**Written task**
Copy the material word for word, starting at its very first line and ending at the line that contains "Action: (98, 152)", including both of those lines.

**Exercise inputs**
◆ ◆ ◆ ◆ ◆

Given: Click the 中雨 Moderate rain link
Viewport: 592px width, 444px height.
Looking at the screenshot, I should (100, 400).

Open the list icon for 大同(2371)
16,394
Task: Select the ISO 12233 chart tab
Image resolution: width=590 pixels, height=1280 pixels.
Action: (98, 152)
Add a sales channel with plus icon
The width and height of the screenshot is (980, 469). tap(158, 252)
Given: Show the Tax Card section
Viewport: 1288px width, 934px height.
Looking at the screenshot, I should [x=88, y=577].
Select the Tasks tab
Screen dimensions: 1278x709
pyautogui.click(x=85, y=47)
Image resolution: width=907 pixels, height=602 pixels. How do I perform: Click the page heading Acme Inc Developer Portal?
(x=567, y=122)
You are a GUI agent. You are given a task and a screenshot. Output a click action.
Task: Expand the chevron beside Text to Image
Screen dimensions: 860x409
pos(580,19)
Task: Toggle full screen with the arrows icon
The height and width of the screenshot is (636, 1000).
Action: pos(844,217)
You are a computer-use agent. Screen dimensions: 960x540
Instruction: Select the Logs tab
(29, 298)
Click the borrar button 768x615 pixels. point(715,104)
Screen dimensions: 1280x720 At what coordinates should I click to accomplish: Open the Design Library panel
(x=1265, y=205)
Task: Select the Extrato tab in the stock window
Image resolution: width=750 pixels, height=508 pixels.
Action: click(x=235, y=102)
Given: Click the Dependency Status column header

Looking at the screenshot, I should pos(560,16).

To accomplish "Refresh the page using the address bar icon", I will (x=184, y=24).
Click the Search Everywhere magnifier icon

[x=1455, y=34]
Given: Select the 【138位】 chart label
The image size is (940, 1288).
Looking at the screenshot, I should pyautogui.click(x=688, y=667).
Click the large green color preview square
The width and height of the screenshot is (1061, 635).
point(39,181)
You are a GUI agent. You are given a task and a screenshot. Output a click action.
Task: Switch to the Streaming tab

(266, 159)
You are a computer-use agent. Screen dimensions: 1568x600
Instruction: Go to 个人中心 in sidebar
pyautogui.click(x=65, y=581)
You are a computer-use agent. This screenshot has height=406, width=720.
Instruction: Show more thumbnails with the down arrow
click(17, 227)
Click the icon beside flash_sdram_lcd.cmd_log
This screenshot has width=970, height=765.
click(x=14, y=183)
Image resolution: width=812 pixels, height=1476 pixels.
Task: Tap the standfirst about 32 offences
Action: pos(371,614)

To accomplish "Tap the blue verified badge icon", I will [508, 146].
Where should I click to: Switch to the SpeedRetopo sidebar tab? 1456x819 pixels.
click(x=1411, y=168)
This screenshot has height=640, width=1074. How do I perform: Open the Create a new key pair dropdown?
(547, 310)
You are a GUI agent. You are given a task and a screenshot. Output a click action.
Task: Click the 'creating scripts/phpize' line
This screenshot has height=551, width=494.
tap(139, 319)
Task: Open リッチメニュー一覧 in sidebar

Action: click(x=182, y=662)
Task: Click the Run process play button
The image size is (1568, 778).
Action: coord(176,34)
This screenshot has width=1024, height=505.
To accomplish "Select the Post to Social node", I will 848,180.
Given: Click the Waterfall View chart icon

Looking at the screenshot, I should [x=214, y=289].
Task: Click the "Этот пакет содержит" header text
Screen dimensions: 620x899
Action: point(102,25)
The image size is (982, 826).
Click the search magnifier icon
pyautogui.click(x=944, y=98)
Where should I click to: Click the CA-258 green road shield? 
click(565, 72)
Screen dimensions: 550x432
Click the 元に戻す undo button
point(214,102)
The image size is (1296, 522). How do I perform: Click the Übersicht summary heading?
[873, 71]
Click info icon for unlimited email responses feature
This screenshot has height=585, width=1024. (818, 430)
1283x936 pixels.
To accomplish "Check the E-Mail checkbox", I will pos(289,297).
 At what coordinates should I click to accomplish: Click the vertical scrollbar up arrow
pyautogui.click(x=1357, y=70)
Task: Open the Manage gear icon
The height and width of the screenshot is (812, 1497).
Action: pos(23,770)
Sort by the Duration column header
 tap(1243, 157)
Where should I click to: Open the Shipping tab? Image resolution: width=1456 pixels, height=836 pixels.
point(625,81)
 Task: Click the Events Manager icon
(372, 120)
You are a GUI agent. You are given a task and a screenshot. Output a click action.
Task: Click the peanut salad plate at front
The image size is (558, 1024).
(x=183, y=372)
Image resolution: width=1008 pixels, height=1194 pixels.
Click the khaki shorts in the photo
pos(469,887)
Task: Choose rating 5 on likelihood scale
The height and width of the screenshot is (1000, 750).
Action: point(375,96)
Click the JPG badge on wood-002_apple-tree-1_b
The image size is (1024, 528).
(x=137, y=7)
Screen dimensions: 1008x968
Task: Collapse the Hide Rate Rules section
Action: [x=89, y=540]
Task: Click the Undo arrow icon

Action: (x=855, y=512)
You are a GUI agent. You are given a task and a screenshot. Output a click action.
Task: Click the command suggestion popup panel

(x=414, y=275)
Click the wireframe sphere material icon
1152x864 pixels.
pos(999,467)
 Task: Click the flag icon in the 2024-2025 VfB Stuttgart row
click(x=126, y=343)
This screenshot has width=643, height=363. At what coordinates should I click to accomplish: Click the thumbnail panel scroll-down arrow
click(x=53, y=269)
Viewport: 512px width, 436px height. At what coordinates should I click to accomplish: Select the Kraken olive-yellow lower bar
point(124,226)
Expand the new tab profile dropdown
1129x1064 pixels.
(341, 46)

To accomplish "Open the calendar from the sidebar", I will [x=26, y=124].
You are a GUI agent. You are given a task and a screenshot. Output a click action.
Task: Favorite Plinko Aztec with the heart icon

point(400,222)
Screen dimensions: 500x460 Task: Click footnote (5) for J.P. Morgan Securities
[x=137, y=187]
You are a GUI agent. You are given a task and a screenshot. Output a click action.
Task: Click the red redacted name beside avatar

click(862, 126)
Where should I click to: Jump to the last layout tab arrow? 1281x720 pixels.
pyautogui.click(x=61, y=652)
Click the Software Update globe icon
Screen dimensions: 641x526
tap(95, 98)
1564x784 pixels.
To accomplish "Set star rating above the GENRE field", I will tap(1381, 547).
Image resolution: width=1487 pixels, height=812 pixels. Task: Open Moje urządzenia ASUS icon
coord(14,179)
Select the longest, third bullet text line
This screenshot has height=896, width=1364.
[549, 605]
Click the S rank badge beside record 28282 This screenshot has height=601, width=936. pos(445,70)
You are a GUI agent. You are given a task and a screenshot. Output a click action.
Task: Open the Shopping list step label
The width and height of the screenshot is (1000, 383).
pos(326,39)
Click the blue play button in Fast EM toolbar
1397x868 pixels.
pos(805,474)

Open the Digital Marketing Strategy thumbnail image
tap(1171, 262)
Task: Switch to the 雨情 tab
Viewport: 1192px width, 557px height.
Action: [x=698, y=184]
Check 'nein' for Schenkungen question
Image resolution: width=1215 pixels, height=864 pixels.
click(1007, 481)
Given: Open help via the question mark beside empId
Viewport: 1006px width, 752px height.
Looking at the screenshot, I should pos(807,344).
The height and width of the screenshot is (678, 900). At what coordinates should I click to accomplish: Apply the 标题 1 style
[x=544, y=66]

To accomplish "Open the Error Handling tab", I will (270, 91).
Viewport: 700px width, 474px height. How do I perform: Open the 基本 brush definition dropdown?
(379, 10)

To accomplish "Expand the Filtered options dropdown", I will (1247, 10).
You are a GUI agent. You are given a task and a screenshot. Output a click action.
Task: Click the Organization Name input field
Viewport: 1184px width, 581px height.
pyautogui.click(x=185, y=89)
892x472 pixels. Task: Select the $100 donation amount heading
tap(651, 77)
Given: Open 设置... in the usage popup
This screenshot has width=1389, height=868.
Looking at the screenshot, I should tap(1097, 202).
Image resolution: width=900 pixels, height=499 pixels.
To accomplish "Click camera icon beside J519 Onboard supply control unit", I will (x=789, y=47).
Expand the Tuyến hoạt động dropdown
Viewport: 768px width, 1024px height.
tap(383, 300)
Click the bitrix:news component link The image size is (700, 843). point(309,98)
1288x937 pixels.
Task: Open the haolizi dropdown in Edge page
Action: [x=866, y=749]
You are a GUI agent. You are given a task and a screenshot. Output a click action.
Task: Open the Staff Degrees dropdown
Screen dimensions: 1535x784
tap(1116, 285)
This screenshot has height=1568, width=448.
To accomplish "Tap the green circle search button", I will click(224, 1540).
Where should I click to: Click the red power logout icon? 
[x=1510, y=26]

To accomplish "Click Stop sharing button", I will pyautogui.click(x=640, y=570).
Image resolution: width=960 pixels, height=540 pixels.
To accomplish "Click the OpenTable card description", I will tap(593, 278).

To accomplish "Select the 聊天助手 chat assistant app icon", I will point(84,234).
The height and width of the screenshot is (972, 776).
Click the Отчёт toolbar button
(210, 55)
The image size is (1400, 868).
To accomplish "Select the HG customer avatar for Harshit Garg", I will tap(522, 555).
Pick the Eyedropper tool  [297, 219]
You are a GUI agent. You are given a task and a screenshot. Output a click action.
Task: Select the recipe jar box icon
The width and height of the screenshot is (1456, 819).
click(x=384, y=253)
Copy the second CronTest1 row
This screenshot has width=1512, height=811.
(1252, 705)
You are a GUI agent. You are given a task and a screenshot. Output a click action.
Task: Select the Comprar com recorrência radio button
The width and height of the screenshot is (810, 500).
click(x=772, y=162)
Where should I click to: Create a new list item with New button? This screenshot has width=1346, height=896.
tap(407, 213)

◆ ◆ ◆ ◆ ◆

**Reply to the exercise**
Given: Click the 中雨 Moderate rain link
Viewport: 592px width, 444px height.
Looking at the screenshot, I should (100, 400).

Open the list icon for 大同(2371)
16,394
Task: Select the ISO 12233 chart tab
Image resolution: width=590 pixels, height=1280 pixels.
Action: (98, 152)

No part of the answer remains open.